> Selected excerpt
┌────────

Linear Regression – Interpreting R^2 with No Variation in Response Variable

correlationlinear modelregression

Suppose I wish to fit $\hat{y} = \beta_0 + \beta_1x$ where the the data is as follows:

x = 0.0, 0.1, 0.2, 0.3, 0.4
y = 0.0, 0.0, 0.0, 0.0, 0.0

Clearly, $\hat{\beta_1} = 0$ and $\hat{\beta_0} = 0$. But what is $R^2$ in this instance?

Suppose I calculate:

$$r = \frac{n S_{xy} – S_xS_y}{\sqrt{(nS_{xx} – S_x^2) (nS_{yy} – S_y^2)}}$$

or,

$$R^2 = 1 – \frac{SS_{res}}{SS_{tot}}$$

Then both will be NaN/Undefined since the denominator in both instances will be zero.

So, for this particular dataset, is $R^2$ actually defined? I would hesitate to guess that it should be 1, given the data fits the model perfectly?

Best Answer

The following plots are accompanied by their Pearson product-moment correlation coefficients (image credit):

Pearson correlation for various scatter plots

If the points lie exactly on an upwards sloping line then the Pearson correlation is +1, if they lie exactly on a downwards sloping line the correlation is -1. But notice that the horizontal line has an undefined correlation.

At first sight you might expect this to be zero, as a compromise between +1 and -1. You may have thought that since positive correlation means "as one variable increases, the other tends to increase" while negative correlation means "as one variable increases, the others tends to decrease", the fact that $Y$ neither tends to increase nor decrease as $X$ increases means that $r=0$. That idea is correct for the other plots labelled $r=0$, but they all exhibited variation in $Y$. Correlation is symmetric: the correlation between $X$ and $Y$ is the same as that between $Y$ and $X$. Turning things around, in the $r=0$ plots we see that as $Y$ increases, $X$ neither tends to increase nor decrease. But in our case what happens to $X$ as $Y$ changes? We just don't know! We certainly can't claim (as $r=0$ would imply) that $X$ would neither tend to increase nor decrease. We never got a chance to see it, because $Y$ never varied. Intuitively, there's no way we can determine the correlation from the available data.

More technically, consideration of the formula for PMCC should clarify things:

$$r = \frac{\text{Covariance of X and Y}}{\text{SD of X} \times \text{SD of Y}}$$

where "SD" stands for standard deviation. On a completely horizontal line, the standard deviation of $Y$ is zero because that variable does not vary at all. So we have zero on the denominator. Also since $X$ and $Y$ can not co-vary, then the covariance is zero, and the numerator is zero also. Hence the fraction is $\frac{0}{0}$ which is an indeterminate form and so the correlation coefficient is not defined.

└────────

> Written instruction A
In the thread on R^2 with no variation in the response, why is the correlation for points on a horizontal line undefined rather than zero? Answer in one to three sentences.
> Written instruction B
According to the thread on R^2 with no variation in the response, what is the Pearson correlation when the points lie exactly on a downward-sloping line?
> Written instruction C
Continue the thread on R^2 with no variation in the response, starting after its final sentence.

> Raw records
┌────────

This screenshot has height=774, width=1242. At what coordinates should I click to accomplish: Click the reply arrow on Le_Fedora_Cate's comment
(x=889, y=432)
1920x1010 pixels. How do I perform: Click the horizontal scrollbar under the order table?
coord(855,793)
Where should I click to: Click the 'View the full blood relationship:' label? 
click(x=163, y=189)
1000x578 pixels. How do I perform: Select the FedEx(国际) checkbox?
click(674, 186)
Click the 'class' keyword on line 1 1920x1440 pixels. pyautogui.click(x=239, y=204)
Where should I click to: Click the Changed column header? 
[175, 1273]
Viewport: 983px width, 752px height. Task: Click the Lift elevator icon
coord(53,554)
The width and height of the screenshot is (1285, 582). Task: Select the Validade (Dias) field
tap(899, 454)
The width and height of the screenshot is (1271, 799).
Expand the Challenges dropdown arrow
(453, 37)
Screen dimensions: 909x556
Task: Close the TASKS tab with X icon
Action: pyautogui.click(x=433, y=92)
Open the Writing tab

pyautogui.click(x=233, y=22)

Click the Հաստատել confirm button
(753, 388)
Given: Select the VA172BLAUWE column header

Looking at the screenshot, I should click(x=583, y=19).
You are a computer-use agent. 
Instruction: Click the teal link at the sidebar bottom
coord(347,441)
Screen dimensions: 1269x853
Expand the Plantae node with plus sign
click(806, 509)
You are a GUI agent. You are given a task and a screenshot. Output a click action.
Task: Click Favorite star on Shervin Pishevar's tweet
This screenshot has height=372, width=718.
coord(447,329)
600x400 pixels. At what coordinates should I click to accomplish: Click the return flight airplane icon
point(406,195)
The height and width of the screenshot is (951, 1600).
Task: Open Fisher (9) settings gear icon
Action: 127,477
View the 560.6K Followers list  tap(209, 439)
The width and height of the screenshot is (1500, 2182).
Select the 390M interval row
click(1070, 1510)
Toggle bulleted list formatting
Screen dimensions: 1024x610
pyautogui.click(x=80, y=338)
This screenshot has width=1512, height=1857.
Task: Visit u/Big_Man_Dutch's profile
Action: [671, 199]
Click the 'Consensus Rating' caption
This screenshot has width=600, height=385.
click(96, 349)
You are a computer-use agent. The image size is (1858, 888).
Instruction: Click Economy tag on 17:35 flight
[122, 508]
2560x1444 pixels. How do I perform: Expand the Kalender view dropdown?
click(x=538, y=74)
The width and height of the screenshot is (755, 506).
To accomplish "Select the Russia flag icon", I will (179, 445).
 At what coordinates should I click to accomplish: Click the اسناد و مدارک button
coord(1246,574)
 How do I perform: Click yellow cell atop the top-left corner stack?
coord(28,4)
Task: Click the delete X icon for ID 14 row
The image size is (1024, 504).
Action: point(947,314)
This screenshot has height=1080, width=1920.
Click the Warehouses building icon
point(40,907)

└────────

> Reply A
The plots with r = 0 all had variation in Y. Because correlation is symmetric, it depends on how X behaves as Y changes, and with Y constant that can never be observed. In the formula, the standard deviation of Y is zero and the covariance is also zero, which gives 0/0, an indeterminate form.

> Reply B
It is -1.

> Reply C
In a simple linear regression model (only one response and one predictor variable plus an intercept), the coefficient of determination $R^2$ is simply the square of $r$, the PMCC between $X$ and $Y$. Unsurprisingly, this will not be defined either. This is intuitive if we think about $R^2$ as the proportion of variance explained - here the response variable has no variation, so we can explain 0 out of 0 variance, which as a proportion brings us back to the indeterminate form $\frac{0}{0}$.

This conclusion holds true regardless of whether the recorded data are all identically zero, or identically some other number, so long as it would give a horizontal line in a graph of $Y$ against $X$. Note that there may be a difference between the "true" values of $Y$ and those that have been recorded in the data set to the specified level of accuracy. It's possible in a case such as yours that the correct values of $Y$ all round to 0.0 to one decimal place, but if we had access to them to full accuracy, we may be able to observe very small deviations about 0. If that were the case then the actual PMCC and coefficient of determination would both exist, and (i) be approximately equal to zero if the small deviations were just "noise", (ii) be anything up to and including 1 if the small deviations formed an increasing trend indiscernible at the current level of accuracy, or (iii) be anything up to and including $r = -1$ and $R^2 = 1$ if they formed a currently indiscernible downwards trend.

In this answer I have only considered the case of simple linear regression, where the response depends on one explanatory variable. But the argument also applies to multiple regression, where there are several explanatory variables. I'll assume the model includes an intercept term, since dropping the intercept is rarely a good idea and even with a model without an intercept, it's unlikely you want to calculate $R^2$. So long as the intercept is included in the model, then $R^2$ is just the square of multiple correlation coefficient $R$, which is the PMCC between the observed values of the response $Y$ and the values fitted by the model. If $Y$ shows no variation (at least to the recorded accuracy) then the same considerations prevent you calculating $R$ and hence $R^2$.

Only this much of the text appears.